The Left Bit Shift (LSHIFT) is a way to shift the converted value towards the left. The result may be negative, so the output data is signed. We will keep it disabled for now and might cover it in the future tutorials.

Converted Data Management Mode

The mode specifies what to do with the converted data. We can transfer the converted data using the DMA, or transfer the data to the DFSDM Register (Digital Filter for Sigma-Delta Modulator) or leave the data in the ADC DR (Data Register).

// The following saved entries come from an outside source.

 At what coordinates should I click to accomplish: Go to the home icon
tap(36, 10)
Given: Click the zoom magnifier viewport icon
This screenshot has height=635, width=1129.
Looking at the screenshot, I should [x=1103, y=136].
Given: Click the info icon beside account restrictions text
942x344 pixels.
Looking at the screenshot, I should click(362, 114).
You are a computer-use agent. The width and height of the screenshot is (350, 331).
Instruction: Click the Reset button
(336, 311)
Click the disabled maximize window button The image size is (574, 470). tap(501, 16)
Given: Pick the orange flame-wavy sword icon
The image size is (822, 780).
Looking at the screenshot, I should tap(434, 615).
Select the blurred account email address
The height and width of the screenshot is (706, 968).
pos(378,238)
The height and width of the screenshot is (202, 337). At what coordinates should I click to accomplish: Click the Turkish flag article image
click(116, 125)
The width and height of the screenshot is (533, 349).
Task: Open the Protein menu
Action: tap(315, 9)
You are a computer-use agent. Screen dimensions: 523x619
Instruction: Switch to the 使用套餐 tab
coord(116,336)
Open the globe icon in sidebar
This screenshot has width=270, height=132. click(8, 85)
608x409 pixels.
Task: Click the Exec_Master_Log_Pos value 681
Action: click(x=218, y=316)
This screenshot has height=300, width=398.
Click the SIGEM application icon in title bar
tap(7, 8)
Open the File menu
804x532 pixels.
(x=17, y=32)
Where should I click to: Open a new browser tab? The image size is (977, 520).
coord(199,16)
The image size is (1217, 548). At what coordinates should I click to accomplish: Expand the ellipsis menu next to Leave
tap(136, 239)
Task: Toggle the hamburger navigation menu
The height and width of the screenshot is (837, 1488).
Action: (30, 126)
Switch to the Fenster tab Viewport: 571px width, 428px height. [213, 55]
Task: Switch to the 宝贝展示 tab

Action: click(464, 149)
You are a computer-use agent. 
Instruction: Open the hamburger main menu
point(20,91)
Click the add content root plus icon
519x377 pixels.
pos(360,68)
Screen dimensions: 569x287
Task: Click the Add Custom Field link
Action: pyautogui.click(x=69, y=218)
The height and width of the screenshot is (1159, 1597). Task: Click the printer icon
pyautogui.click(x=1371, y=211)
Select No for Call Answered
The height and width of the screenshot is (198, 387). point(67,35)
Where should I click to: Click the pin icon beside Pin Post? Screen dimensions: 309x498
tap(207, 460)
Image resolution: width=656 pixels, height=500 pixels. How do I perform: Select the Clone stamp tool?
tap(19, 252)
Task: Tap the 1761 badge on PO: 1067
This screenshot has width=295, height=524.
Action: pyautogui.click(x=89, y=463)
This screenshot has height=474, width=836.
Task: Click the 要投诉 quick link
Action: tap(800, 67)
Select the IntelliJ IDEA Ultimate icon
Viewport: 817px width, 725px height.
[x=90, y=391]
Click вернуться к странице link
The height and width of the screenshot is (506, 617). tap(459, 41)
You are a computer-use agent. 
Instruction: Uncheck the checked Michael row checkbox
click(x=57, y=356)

We are not using the DMA transfer right now, so we will leave the data in the DR (Data Register).

Oversampling

We will not cover the oversampling for now, so ignore any configuration related to that. We will cover it in the future tutorials.

Connection

Below is the image showing the connection between STM32H750 and the Potentiometer.

As you can see above:

The VCC from the Potentiometer is connected to the 3.3V.
The Gnd is connected to the Gnd.
The Out pin is connected to the pin PA6 (ADC1_INP3).

The Code

The code will remain the same for all the STM32 MCUs. If there are any changes, I will specify in this section itself.

Definitions

Let’s define some variables, which we will use in the main function later.

uint16_t ADC_VAL = 0;
int value = 0;

long map(long x, long in_min, long in_max, long out_min, long out_max)
{
  return (x - in_min) * (out_max - out_min + 1) / (in_max - in_min + 1) + out_min;
}

ADC_VAL is a 16 bit variable, which will be used to store the converted ADC Value. Even if you are using 10bits, 12bits or 14bits resolution the ADC_VAL will still be defined as a 16 bit variable.

We will use the map function to map the converted ADC value to our desired range. The mapped value will be stored in the value variable, which I have defined as an integer here.

The main function

Below is the main funciton.

int main()
{
   .....
   .....
   while (1)
   {
      HAL_ADC_Start(&hadc1);
      HAL_ADC_PollForConversion(&hadc1, 100);
      ADC_VAL = HAL_ADC_GetValue(&hadc1);
      HAL_ADC_Stop(&hadc1);
      value = map(ADC_VAL, 0, 65535, 0, 100);
      HAL_Delay (500);
   }
}

We want to measure the ADC continuously, so we will write our code in the while loop. Below are the steps to get the ADC data in polling method.

First START the ADC.
Then Poll for the conversion to complete. Here I have set the timeout to 100ms. If the ADC does not finish the conversion within this time, the function will timeout.
Then Read the converted value and store it in the ADC_VAL variable.
Finally STOP the ADC.

We now have the converted data stored in the ADC_VAL variable. We will use the map function to map the converted value to 0 to 100 range. Since I have set the ADC resolution to 16bits, the maximum value of the ADC_VAL variable will be 2¹⁶-1 = 65535. Similarly, the maximum value for the 12bits resolution will be 2¹²-1 = 4095 and the same for the 10bits resolution will be 2¹⁰-1 = 1023.

The while loop will run every 500ms, therefore we will keep getting the updated data.

Result

Below is the gif showing the result in the STM32CubeIDE debugger.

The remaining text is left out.